9 thoughts on “How to Reduce Step-Parenting Battles Easily: The one thing you must do!”

  1. Great points!!!! I love it, “Don’t pick up the rope!” I will be using that in my counseling (with proper credit, of course)! Visiting from Thoughtful Thursdays this time. Blessings!

    1. Thanks Donna,

      I love the, “Don’t pick up the rope,” tool too, but can’t take credit for it myself, and unfortunately, I’m not sure where it originated. It’s been very helpful in my own life, and teaching. I’m glad others are finding it useful too. And thank you for Thoughtful Thursdays. Jenny and I sure appreciate the opportunity to connect, share, and make new friends.

  2. Lori @ Frog's Lilypad

    Don’t pick up the rope! What a great reminder to pick your battles in life. Thanks for sharing with Thankful Thursdays.
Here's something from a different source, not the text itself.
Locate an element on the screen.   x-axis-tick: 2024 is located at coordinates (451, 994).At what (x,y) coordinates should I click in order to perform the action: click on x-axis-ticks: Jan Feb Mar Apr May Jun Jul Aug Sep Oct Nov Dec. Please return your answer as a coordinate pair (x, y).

  3. This was really good it created a lot of thought as I read it. I sometimes ask myself if this is going to create healthy or unhealthy conflict and if I think it will not go well I just “don’t pick up the rope.” I’ve been a step-parent and married to a step-parent. Being on both sides fo the isle I know how difficult it must be for my spouse but it doesn’t make it any easier. Responsibility comes into play here also because we are responsible for our responses. Even if “we can’t control who we do life with” we are still responsible for our responses. That can make all the difference in disarming a tug of war contest.

    1. Thanks Kirby,

      You’ve go so much excellent insight into blended family life and a great looking family. I didn’t know that you are both a step-parent and married to a step-parent. If you happen to have time in the weeks ahead, lets connect by phone some time. Mostly, because it would be fun just to connect. And, it your up for it, I would love to brainstorm too. As I move forward in writing for blended families, it would be helpful to hear about the needs, and insights of my friends in blended family homes. Right now, I draw a lot from my own experiences, but I don’t want this to be my only point of reference–as I may then end up answering questions that no one else is asking 🙂

      Wishing you an your family an incredible week!